Letting Go of Restraint for a Force-Free Blood Draw

Nov 5, 2014 | Training

For some dogs, the scariest part of a vet visit is restraint. Here Rizzo has blood drawn with the aid of a chin target

For some pets, the scariest part of a vet visit is restraint. Here Rizzo has blood drawn with the aid of a chin target instead (see video below)

A number of years ago I saw Dr. Karen Overall, the Veterinary Behaviorist, speak for a two-day workshop. If you have a chance to see her, GO! She has an amazing way of making the complicated seem simple. One quote that she said during the weekend was, “We must let go of the idea of restraint!” She was referring to vets and how they restrain dogs and cats for everything. She was also talking about grooming and regular pet care.

This concept has stuck with me ever since, mainly because of Rizzo, my American water spaniel. Dr. Overall dubbed Rizzo the most ridiculously, friendly dog she had ever met. Coming from Dr. Overall, that has some weight. That’s also where things get sticky. Rizzo is the most friendly dog you will ever meet, until you try and restrain her, then she’ll bite. To this day she has never caused puncture wounds, but she will put her teeth on you. She came this way, and I have learned it is not an unusual trait in many American water spaniels.

I have worked very hard over the years teaching Rizzo a variety of behaviors for her to be more comfortable in vet and grooming situations. The main behavior I use is a chin target, where she puts her chin into my hand and holds still until given a marker that she is done. I have used the chin target for years in a variety of vet situations but recently we faced some new challenges and took it to a whole other level.

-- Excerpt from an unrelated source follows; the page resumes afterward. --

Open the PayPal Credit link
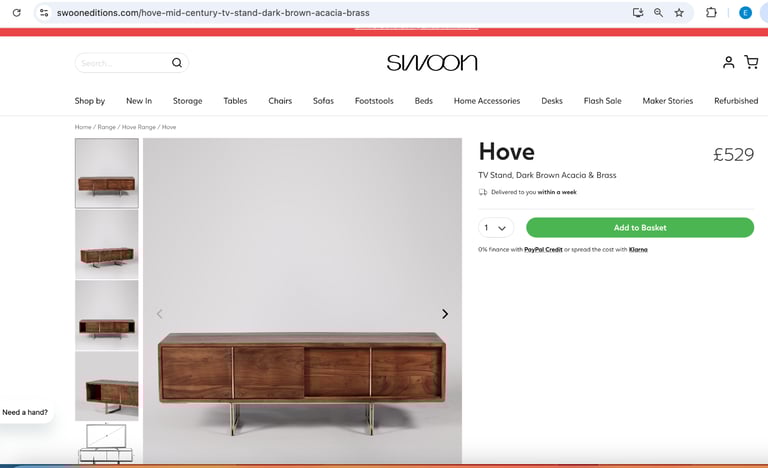 tap(543, 249)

Rizzo was having some health issues and my vet Dr Maria VonderHaar wanted to test her for EPI and Addison’s disease. Both came back negative but we’re still playing with some issues. She had to have a fasting blood draw (from her neck), then she had to have cortisol injected into her vein in her leg, and then one hour later have another blood draw from her neck. So for blood draw #1 I sat on the ground gave her a high chin target that exposed her neck. Dr VonderHaar took a huge amount of blood and it was amazingly successful. No restraint at all, but I was not able to reward her afterward for a job well done with treats (bummer!) Then she sat between my legs again, I held her leg at her elbow and this time gave her a chin target away from the leg that the cortisol was being injected into. Again NO restraint and NO problems, and still no food rewards! So we waited an hour (still no food!) for the next blood draw. I was a bit worried about how she would be with two blood draws in one hour. I should not have doubted our training! This time I had the presence of mind to have the tech video tape the blood draw.

Here’s the video!

Now you will notice at the beginning of the video I run my hand down Rizzo’s back to see if she would sit. Normally she sits and I was worried that if she was in the “hover sit” position that she was in she would be more likely to move. What she was telling us that she was more stressed with this blood draw than the blood draw one hour earlier. Notice that as soon as the blood draw is finished she chooses to sit, even before I mark her to move her chin. After this blood draw she was rewarded heavily, with bacon!

With a little bit of training any dog can work cooperatively with you at the vet. Frequently the scariest part of the vet for the dog is the restraint. If a dog who in the past chose to use her teeth to keep vets and techs away from her can do this then any dog can!